One more complicated project is the BTC++ token, which, although it is a classic ERC-20 token on Ethereum, is actually a so-called meta token composed by a basket of tokens: wBTC, imBTC, pBTC and sBTC.

Each of these tokens is represented at 25% in BTC++, and this allows, for example, to avoid losing all the capital in case one of them has problems.

For example, if one of the tokens in the BTC++ basket has problems, at most you risk losing 25% of the capital, and not all of it. Furthermore, by buying BTC++ on Uniswap it is possible to earn commissions by providing the token on Unipools.

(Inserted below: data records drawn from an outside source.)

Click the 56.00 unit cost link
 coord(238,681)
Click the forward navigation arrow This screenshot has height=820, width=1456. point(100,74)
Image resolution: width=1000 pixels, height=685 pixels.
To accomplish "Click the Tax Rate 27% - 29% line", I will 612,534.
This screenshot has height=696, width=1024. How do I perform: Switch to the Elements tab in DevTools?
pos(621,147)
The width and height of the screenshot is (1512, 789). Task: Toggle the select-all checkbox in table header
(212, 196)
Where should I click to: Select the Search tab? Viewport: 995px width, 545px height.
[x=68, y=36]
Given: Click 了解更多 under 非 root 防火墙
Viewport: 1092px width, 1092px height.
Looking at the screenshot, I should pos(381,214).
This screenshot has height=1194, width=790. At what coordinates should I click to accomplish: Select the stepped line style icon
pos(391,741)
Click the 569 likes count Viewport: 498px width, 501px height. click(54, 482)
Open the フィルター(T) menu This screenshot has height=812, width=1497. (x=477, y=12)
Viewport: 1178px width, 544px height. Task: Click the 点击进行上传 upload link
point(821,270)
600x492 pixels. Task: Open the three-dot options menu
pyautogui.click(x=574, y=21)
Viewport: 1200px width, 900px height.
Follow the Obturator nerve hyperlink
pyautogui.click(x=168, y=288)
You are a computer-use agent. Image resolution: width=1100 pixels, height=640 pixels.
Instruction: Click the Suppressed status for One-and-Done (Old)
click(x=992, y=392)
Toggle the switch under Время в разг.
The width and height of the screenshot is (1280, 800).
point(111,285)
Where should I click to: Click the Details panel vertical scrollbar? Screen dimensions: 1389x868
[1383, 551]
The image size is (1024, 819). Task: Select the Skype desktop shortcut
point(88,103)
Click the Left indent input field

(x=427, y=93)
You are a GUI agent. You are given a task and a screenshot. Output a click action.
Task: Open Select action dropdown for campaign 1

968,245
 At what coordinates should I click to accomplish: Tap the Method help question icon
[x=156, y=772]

A project similar to imBTC, and which will be launched at the end of April 2020, is tBTC, which is already active on the Ropsten testnet since February.

It is a project supported by Keep, Summa and Cross-Chain Group, and the goal of the project would be to allow smart contract developers to integrate tBTC into their dApps as collateral.



A project similar to pBTC is renBTC of the Ren project, but it focuses on privacy. In fact, it is based on zero-knowledge encryption, but it is still under development. The SubZero Mainnet will feature Darknodes, based on several Ethereum smart contracts.

These Darknodes will actually be able to see and send transactions on more than one blockchain at the same time, thus allowing, for example, to make high-level privacy transactions with renBTC. However, the project is still in its early stages, and it may take some time before it can reach the market.

This is actually a different project compared to the previous ones, but with the common goal of making cross-chain transactions possible. In addition to this, it wants to provide a much higher level of privacy for these transactions compared to what is currently possible on Ethereum.